Opus Reports Vision Improvements for Three Pediatric Patients in Phase 1/2 Clinical Trial for LCA5 Gene Therapy

Opus Genetics, a biopharmaceutical company developing gene therapies for inherited retinal diseases (IRDs), has reported positive data for three pediatric patients (16-17 years of age) participating in its Phase 1/2 clinical trial for OPGx-LCA5, a gene therapy for people with Leber congenital amaurosis 5 (LCA5). The company also reported durable vision improvements out to 18 months for the three adult patients in the clinical trial. The company plans to meet with the US Food & Drug Administration (FDA) in the fourth quarter of 2025 to discuss the results and next steps.

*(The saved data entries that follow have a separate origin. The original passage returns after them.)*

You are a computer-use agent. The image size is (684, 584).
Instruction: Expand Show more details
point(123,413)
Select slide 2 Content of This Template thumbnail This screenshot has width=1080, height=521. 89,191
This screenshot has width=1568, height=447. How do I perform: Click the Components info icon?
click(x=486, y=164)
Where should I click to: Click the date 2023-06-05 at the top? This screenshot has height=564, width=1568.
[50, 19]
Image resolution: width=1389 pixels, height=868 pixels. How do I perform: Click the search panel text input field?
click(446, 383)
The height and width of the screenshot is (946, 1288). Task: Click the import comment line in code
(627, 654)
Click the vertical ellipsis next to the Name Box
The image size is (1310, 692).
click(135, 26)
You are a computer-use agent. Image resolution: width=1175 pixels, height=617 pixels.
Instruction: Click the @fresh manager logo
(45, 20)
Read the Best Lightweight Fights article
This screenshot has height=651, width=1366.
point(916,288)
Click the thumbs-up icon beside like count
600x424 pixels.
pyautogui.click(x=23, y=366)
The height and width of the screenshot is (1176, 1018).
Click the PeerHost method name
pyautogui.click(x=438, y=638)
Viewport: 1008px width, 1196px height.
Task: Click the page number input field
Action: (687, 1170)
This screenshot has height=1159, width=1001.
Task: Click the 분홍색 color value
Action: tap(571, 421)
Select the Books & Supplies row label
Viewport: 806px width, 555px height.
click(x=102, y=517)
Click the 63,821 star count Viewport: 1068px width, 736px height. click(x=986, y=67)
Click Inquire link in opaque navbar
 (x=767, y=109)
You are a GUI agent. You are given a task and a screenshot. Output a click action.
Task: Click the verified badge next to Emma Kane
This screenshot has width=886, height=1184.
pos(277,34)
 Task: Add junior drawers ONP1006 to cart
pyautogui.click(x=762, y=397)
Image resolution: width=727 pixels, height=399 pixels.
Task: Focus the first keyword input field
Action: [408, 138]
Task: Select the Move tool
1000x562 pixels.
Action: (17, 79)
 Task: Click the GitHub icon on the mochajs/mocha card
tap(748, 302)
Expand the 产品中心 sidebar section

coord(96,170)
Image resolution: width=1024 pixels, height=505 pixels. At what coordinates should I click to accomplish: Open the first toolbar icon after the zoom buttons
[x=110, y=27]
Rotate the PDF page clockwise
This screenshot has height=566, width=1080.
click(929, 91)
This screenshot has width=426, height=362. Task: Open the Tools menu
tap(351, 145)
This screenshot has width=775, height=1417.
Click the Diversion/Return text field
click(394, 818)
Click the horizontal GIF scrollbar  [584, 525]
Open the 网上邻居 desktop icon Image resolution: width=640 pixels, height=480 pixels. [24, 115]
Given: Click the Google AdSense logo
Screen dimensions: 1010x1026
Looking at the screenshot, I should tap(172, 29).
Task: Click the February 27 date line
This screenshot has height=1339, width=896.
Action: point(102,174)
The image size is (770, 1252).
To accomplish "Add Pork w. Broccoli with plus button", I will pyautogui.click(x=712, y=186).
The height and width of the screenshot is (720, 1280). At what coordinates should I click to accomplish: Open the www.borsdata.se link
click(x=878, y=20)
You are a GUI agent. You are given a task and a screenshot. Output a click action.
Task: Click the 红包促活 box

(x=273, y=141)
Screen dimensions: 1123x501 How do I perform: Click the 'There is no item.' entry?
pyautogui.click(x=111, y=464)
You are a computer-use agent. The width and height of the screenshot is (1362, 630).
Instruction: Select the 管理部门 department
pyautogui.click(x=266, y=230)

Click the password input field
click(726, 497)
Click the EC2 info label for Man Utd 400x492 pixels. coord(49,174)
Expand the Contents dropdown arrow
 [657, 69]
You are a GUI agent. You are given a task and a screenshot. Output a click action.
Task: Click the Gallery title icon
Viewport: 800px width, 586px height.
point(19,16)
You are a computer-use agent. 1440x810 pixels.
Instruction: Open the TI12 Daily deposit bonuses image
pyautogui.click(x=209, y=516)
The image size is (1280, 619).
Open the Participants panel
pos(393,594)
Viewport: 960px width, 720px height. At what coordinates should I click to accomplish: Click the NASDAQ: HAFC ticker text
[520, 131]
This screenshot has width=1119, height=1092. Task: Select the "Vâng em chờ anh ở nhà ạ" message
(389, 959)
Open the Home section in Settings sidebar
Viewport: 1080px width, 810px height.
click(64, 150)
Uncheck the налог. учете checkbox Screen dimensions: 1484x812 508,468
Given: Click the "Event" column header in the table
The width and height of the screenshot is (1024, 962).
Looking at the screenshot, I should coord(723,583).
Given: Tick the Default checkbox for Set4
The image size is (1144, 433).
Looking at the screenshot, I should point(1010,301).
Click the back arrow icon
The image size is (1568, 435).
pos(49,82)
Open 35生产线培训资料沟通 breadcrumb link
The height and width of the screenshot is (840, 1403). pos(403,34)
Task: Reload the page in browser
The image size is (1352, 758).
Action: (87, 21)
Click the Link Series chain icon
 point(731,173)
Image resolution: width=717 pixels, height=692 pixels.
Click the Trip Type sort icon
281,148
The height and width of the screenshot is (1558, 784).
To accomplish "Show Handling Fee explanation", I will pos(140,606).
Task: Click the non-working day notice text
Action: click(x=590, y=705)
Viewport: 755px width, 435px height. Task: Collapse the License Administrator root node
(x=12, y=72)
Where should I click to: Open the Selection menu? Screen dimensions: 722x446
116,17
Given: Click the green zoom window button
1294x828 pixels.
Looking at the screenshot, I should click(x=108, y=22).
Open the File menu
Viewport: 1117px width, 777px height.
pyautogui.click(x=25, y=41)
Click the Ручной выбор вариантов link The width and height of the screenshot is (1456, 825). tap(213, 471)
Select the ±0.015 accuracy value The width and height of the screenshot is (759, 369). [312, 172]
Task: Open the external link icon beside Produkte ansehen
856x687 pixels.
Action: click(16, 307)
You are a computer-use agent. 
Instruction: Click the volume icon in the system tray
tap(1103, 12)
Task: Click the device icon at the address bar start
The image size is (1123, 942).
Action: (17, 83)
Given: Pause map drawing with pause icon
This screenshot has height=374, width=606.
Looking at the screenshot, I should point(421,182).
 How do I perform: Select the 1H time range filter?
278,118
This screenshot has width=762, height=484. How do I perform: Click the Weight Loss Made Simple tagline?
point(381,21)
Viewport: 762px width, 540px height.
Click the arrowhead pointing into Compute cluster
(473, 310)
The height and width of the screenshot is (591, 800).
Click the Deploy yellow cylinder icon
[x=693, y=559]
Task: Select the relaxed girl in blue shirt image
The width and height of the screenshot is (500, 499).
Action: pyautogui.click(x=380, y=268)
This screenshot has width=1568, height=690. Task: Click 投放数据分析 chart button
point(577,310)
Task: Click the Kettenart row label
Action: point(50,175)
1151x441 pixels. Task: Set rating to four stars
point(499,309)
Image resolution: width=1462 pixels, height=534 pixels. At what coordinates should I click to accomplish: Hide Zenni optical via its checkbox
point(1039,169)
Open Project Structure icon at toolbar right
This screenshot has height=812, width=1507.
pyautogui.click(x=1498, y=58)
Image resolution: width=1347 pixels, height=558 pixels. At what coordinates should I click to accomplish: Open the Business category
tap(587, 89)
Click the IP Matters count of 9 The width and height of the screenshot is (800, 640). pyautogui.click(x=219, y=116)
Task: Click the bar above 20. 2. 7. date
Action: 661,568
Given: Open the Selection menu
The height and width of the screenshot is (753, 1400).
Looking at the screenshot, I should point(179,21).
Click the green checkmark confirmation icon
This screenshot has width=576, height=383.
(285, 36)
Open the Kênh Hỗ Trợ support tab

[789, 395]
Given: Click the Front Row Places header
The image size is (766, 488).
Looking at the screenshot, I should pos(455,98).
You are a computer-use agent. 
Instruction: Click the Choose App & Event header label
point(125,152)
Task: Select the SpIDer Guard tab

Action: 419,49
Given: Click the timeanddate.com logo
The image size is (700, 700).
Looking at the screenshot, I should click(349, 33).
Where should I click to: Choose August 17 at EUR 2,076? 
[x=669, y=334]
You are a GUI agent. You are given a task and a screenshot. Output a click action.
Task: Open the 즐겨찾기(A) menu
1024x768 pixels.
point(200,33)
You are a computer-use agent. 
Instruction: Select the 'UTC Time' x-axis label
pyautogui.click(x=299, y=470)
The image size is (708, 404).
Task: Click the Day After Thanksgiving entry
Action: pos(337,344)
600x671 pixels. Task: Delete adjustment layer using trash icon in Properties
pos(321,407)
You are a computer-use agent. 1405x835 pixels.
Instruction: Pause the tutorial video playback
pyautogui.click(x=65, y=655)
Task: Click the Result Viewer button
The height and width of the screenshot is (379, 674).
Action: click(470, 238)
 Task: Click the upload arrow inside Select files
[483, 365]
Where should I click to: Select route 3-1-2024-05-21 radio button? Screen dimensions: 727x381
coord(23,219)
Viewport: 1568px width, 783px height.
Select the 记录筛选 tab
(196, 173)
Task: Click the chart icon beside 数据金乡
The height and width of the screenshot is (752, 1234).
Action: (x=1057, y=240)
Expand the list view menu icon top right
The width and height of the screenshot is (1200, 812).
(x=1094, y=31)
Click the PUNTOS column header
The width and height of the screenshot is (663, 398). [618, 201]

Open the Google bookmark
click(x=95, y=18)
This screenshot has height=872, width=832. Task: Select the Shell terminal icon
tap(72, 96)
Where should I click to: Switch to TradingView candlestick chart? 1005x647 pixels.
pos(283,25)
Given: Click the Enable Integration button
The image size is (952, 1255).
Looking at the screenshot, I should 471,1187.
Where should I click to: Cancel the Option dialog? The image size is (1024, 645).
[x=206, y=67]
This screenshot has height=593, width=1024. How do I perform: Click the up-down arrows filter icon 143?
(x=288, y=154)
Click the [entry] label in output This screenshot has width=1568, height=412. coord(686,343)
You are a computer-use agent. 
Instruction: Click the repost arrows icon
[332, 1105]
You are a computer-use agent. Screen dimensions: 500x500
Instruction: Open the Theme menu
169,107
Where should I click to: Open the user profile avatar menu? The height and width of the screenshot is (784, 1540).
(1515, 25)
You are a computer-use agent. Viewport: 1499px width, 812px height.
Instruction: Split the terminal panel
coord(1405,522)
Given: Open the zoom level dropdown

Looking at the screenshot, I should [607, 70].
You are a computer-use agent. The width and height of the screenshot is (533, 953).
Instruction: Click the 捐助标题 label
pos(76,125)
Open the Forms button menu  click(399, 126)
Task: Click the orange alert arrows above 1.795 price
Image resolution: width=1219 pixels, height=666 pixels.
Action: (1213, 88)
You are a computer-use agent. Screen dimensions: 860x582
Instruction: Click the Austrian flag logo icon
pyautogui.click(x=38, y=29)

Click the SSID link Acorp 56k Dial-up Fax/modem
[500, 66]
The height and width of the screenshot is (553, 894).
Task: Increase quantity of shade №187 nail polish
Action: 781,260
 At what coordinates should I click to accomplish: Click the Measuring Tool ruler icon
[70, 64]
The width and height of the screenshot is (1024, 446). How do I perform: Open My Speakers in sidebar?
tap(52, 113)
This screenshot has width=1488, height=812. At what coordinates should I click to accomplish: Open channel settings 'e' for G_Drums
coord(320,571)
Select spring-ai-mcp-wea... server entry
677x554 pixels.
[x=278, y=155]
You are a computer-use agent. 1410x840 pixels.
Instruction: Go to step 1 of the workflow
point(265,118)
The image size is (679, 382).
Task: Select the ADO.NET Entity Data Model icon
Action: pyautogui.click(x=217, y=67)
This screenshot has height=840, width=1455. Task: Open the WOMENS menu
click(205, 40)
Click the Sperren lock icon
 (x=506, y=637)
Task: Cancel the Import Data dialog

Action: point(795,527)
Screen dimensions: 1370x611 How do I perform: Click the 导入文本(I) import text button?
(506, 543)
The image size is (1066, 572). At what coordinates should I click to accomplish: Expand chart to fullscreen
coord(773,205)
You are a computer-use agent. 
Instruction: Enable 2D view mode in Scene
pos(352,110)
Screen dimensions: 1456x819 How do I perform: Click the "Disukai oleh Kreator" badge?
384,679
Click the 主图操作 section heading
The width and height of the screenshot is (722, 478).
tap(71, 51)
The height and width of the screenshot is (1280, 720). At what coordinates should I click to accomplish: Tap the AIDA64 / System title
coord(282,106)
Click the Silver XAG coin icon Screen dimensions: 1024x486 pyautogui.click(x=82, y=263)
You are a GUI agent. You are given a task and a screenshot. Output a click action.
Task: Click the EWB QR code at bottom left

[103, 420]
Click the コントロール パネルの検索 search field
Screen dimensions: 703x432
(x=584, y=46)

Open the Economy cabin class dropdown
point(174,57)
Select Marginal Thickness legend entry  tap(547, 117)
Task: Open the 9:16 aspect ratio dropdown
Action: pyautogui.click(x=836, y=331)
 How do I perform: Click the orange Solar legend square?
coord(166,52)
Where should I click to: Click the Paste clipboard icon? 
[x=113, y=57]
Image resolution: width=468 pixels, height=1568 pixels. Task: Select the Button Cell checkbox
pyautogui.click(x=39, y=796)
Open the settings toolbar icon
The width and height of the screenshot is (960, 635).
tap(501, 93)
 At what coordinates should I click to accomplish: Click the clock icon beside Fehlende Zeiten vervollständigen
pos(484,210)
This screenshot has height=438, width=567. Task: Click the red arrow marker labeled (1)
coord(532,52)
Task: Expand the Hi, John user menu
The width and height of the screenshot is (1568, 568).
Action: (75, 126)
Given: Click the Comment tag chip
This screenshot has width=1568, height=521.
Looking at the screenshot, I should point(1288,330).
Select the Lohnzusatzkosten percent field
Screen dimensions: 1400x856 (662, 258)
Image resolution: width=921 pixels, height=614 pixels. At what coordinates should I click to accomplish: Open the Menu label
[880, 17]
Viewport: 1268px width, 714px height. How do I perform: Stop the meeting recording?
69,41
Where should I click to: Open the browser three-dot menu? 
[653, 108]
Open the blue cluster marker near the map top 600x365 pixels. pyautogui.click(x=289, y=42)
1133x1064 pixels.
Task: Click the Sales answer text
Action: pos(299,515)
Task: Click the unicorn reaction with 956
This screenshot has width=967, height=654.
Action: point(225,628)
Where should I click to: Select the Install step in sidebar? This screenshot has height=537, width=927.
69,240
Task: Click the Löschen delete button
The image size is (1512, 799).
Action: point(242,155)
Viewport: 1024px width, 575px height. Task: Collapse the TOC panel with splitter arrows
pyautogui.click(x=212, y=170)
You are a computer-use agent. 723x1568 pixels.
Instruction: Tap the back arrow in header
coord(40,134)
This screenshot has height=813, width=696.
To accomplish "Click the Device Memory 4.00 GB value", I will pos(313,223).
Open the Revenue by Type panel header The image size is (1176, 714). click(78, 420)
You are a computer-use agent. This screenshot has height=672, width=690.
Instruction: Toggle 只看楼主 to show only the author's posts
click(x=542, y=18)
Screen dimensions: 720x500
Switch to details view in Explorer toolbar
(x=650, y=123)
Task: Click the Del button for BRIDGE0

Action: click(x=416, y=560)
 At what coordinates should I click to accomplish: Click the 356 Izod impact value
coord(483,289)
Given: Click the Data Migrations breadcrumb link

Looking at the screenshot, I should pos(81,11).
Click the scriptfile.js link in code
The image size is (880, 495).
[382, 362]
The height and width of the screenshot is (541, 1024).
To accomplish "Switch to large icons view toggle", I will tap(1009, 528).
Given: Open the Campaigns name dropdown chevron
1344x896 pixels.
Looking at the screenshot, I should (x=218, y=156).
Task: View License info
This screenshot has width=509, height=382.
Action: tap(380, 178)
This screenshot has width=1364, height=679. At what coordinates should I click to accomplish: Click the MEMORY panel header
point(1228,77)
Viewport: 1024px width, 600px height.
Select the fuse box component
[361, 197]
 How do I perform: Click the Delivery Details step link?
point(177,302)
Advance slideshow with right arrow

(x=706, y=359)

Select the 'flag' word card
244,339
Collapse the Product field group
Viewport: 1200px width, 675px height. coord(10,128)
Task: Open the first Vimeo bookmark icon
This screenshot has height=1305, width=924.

Though LCA5 patients have severe vision loss at birth, they have surviving retinal structure, which researchers believe can be harnessed for improved vision using gene therapy.

The company reported the following data on visual acuity improvement for the three pediatric patients in the trial:

• An average visual acuity improvement of 0.3 logMAR was observed for the three pediatric patients. A 0.3 logMAR improvement is considered clinically significant.
• Participant 01-05 had a baseline visual acuity of 2.2 logMAR with an improvement of 0.5 logMAR reported at one month. On the Snellen eye chart, which is often used in a doctor’s office, that’s an improvement from approximately 20/3170 to 20/1002.
• Participant 01-06 had a baseline visual acuity of 0.96 logMAR with an improvement of 0.2 logMAR reported at three months. That’s an improvement from approximately 20/182 to 20/115.
• Participant 01-07 had a baseline visual acuity of 2.3 logMAR with an improvement of 0.7 logMAR reported at one month, which was maintained through three months. That’s an improvement from 20/3990 to 20/796.

All three participants had improvement in cone photoreceptor sensitivity as measured by full-field sensitivity (FST) and object recognition as measured by a Multi-Luminance Orientation and Mobility Test (a virtual reality system).

The LCA5 gene therapy clinical trial is the first launched by Opus, a company founded in 2021 by the Foundation’s RD Fund, its venture philanthropy fund for supporting the development of emerging retinal disease therapies in or nearing early-stage clinical trials.  Opus was acquired by Ocuphire Pharma in 2024, retained the Opus name, and is trading on the Nasdaq under the ticker symbol “IRD.”

The LCA5 gene therapy uses a human-engineered adeno-associated virus (AAV) to deliver healthy copies of the LCA5 gene to the retinas of patients, augmenting the mutated copies leading vision loss. The therapy is administered through a one-time injection underneath the retina. Researchers believe IRD gene therapies may be effective for many years, perhaps for the life of the patient.